When I told my friend Joe about my grandmothers' death and the past couple of months I had been grieving he asked, "What exactly have you been grieving?" That question caused me some pause.
Of course, I was grieving my grandmother passing away and there was so much more to my grieving.
Pondering the question, I realized I was grieving the time I thought I was going to have with my grandma, the belief that I was going to have a time period to stay at her home and be able to catch up financially, my plan to save up and be able to move to be closer to my grandson.
I was grieving knowing her home was being sold, the home my mom grew up in, many of my childhood memories, family gatherings, the home 3 of my friends and I while my grandparents were on a mission, the home that I never imagined not being able to ever come back to.

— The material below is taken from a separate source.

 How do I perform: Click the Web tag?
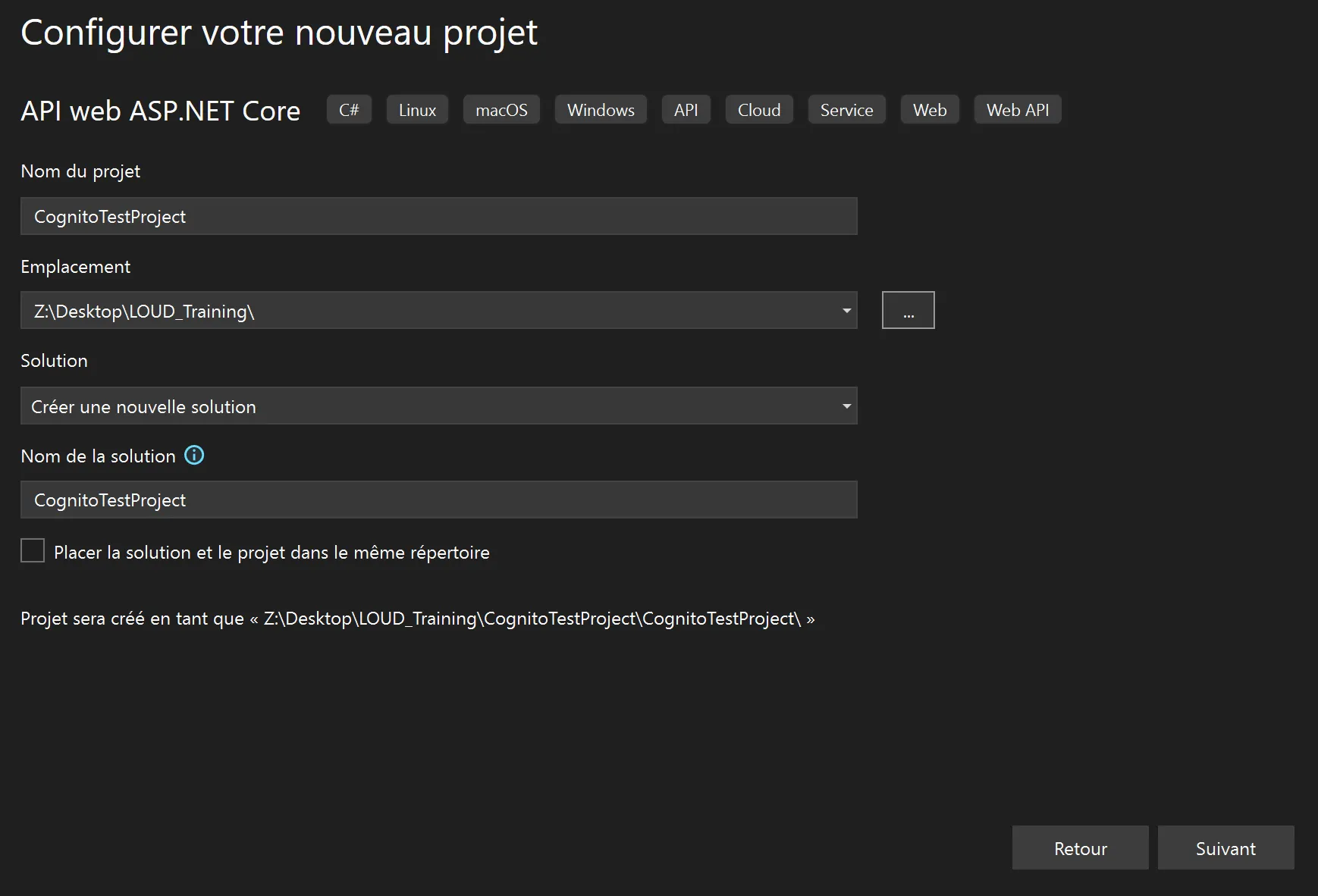930,110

The more I pondered the more I realized the layers of grief.
I feel anytime life throws us one of those major curveballs and life goes completely different than we imagined, there is grief. Who we think we are beginning to fade away, a divorce, loss of anything, change in career, beliefs change, a way of being that just is no longer the way, an adult child, just 19 years old, moves away from the home there is grief and celebration all at once. All of these deserve our attention and a time to process the grief and witness the celebration.
The celebration comes naturally and yet the griefing feels so foreign.

I took the time to grieve.
I slowed way down, only doing what was necessary. I spent extra time journaling, crying, and literally doing absolutely nothing whenever I could. At times I wondered what I was doing. And this little voice would say, "you are allowing the grieving process to simply be." No force, no rushing simply being.
My brother died in January of 2000. I worked the next morning after finding out about his death the night before. I flew to Utah and supported in the arrangements for his funeral. I was very good at doing it. I spoke at my brothers funeral, I was very good at being strong and just moving on.
And I remember telling people it took me a good year to grieve his death.

For an entire year, anytime I was alone in the car I cried. Little by little I grieving his death.
I believe the grieving is a process and comes in waves throughout our lives as we notice the birthdate and they are no longer. We notice the death date, the day we no longer have them here,
And I have come to know the more I honor the process of grieving at the moment, the sooner those other dates become celebrations of remembering vs the sorrow still trying to be witnessed.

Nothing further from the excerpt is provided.